Date

12-11-2024

Department

College of Arts and Sciences

Degree

Doctor of Philosophy in History (PhD)

Chair

John Wineland

Keywords

immigration, transnationalism, Greek, particularism, cosmopolitanism, Wyoming

Disciplines

History

Abstract

Greek immigration to the United States began slowly in the late nineteenth century but found its stride by the second decade of the twentieth century. Behind the incrementally increasing numbers of Greeks emigrating from Greece was an economic collapse related to a mismanaged agricultural industry, leading mostly young men to pursue economic reward abroad in support of families and villages back home. Most early Greek migrants anticipated an eventual return home; however, many moved beyond simple sojourning into permanent settlement for a variety of reasons, including the establishment of proprietorships, the building of families, and nativist driven anti-immigrant legislation. For those who stayed or eventually arrived as immigration laws eased, the Greek population in America found itself in a liminal place between assimilation and insularity. This antinomy led to Greek-American integration, whereby Greek-Americans found an uneasy balance between Greekness and Americanness, becoming a truly bifurcated community.

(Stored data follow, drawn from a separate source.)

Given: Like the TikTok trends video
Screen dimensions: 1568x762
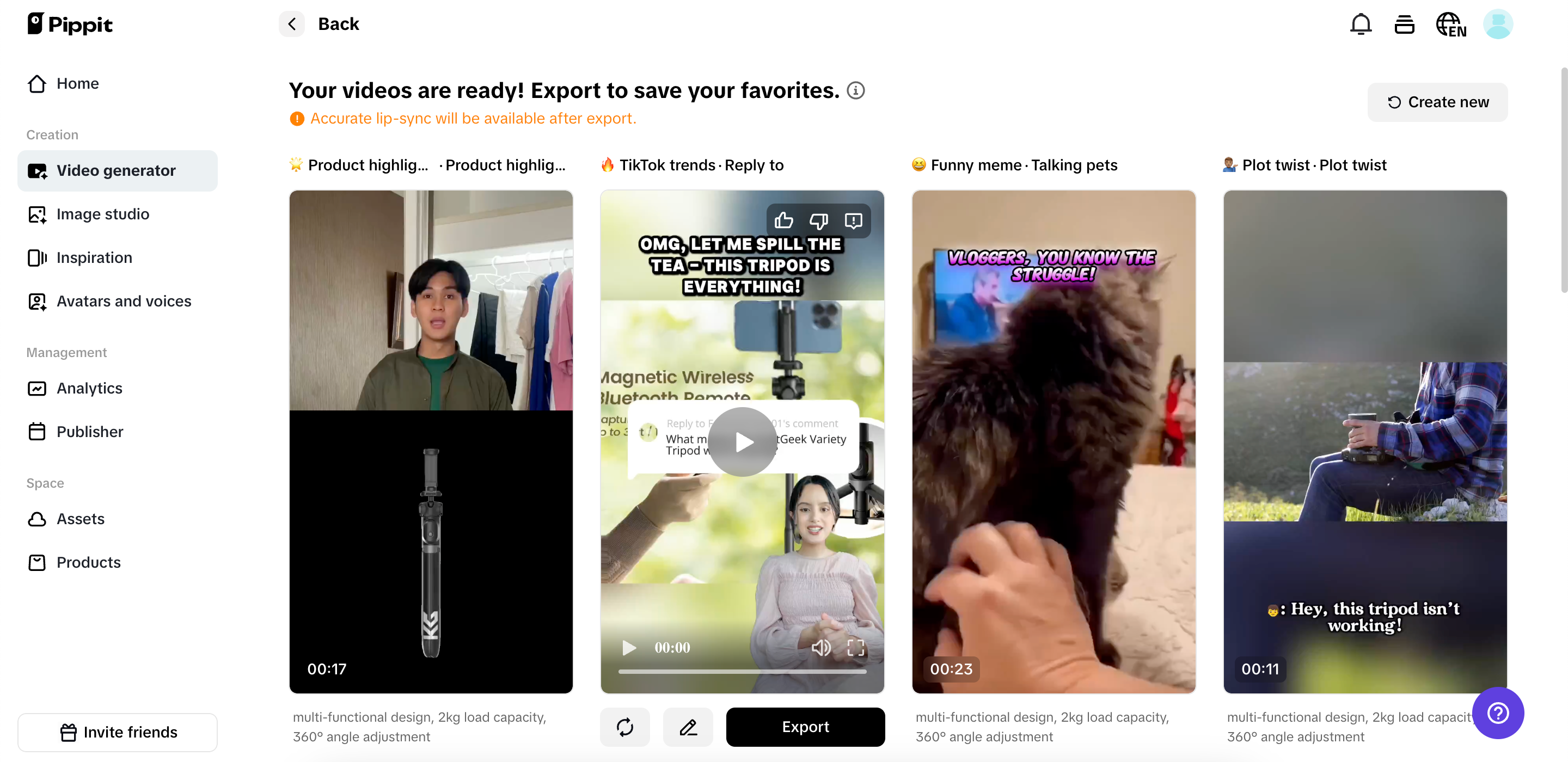Looking at the screenshot, I should (784, 220).
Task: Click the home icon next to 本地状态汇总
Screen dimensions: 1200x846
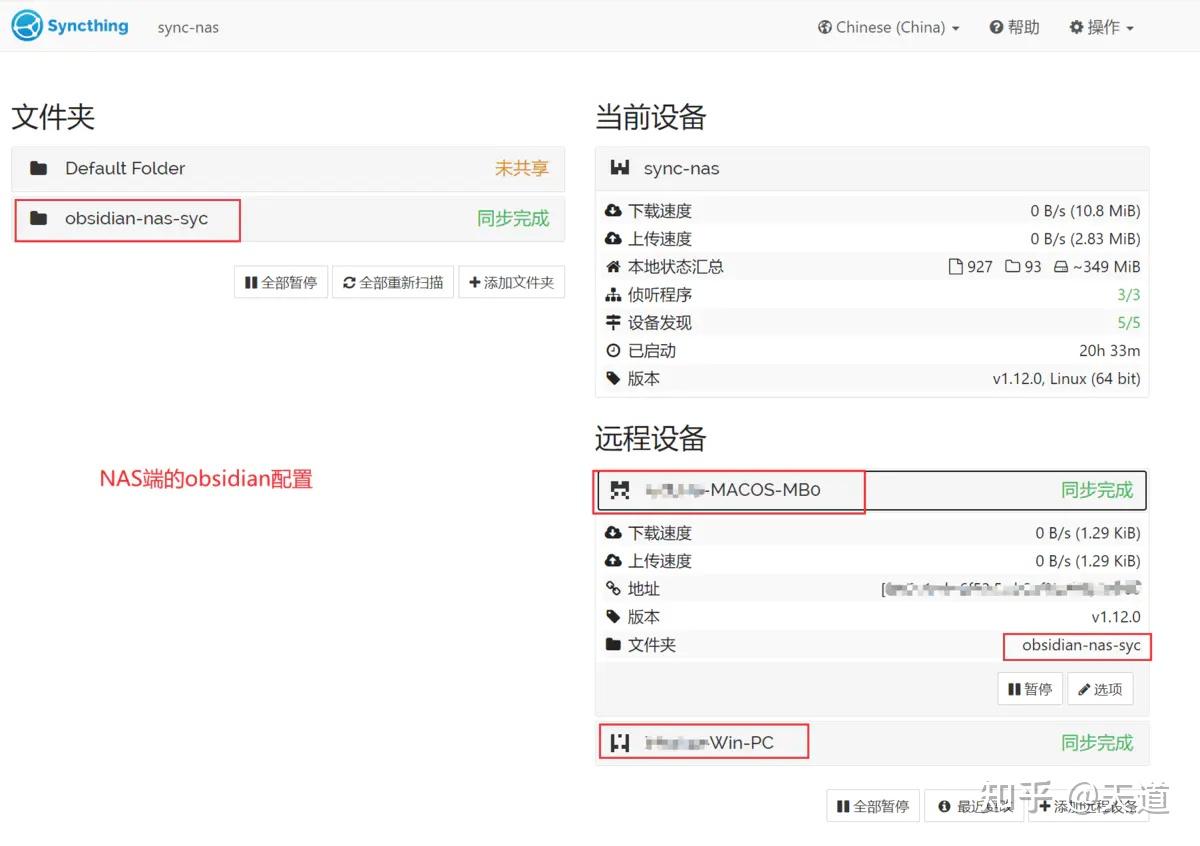Action: tap(613, 266)
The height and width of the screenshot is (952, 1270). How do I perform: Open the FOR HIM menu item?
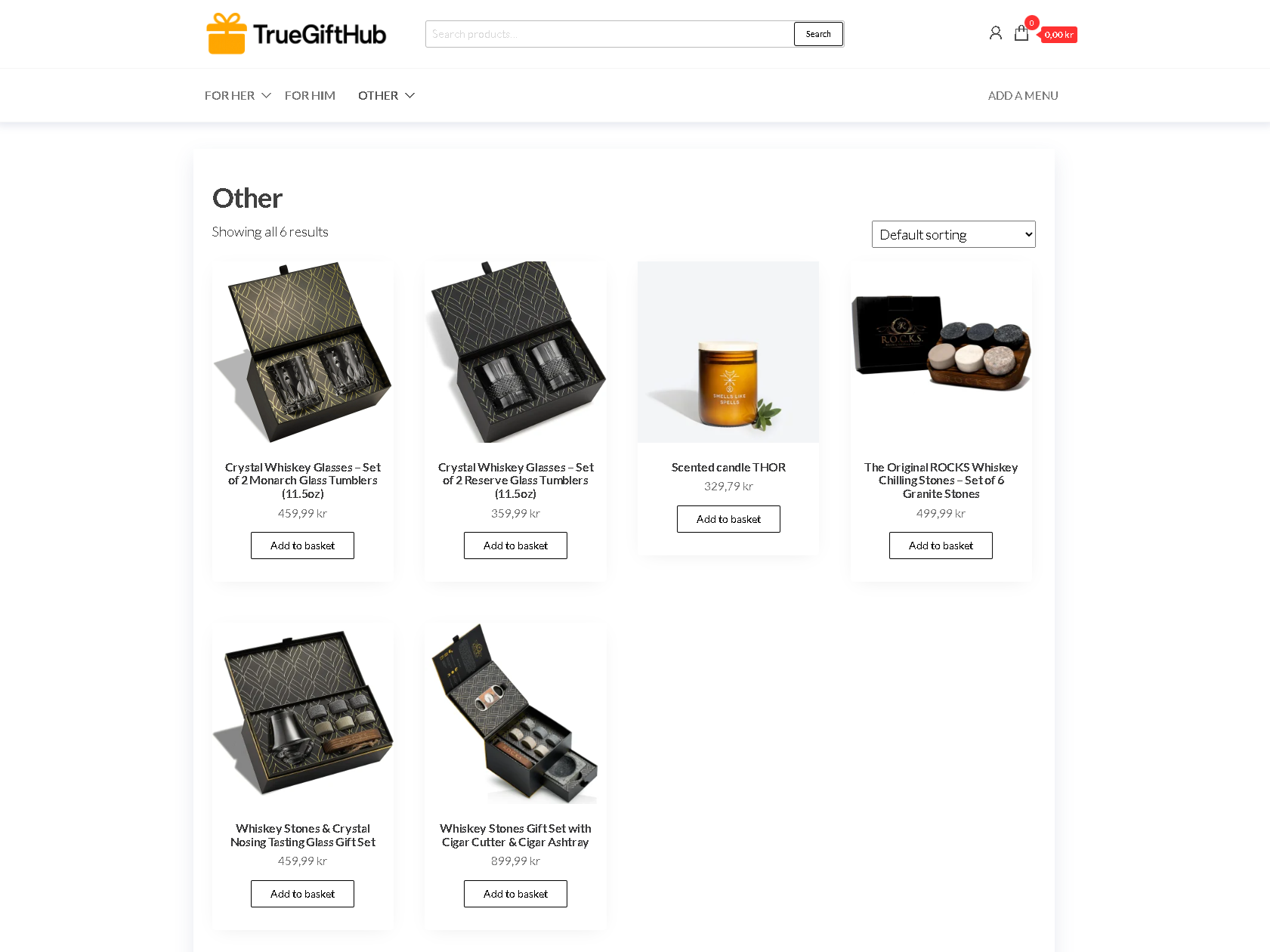(310, 96)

This dissertation evaluates the Greek-American experiences and history in Wyoming, which escaped many of the pressures Greeks found in other parts of the country, but nonetheless Greek-Wyomingites made similar adaptive decisions toward cultural integration and settlement. In this study, several institutions aided Greek-American or Wyomingite communities maintain cultural cohesion, despite the pressures of racialized Americanization efforts, regional labor conflicts in the mines and railroads, and shifting demographics. These institutions – Greek-American business ventures (especially coffee shops and taverns), cultural associations, the Greek Orthodox Church, and the Greek Festival – lend toward a functional duality in the Greek communities of Wyoming, each expressed through a social sciences methodological paradigm. This orchestration included elements of transnationalism, whereby the Greek community maintained international connections home; particularism, whereby Greeks retained their ancestral identities through subsequent generations in America; and, cosmopolitanism, whereby Greeks became Americans and Wyomingites through sustained interactions with broader US and Wyoming culture.

Furthermore, in the course of Greek-American community development, some institutions lost their efficacy toward dual-cultural maintenance. Greek proprietorships gave way to largely indiscernible run-of-the-mill American businesses. Greekness became muted as business ownership was no longer necessary or able to retain Greek identity. And associations like the American Hellenic Educational Progressive Association (AHEPA) lost their importance in cultural influence as membership became more cosmopolitan and less Greek. This left the Greek Orthodox Church and its offshoot, the Greek Festival, as the principal agents of Greek identity in the community, albeit with adaptations.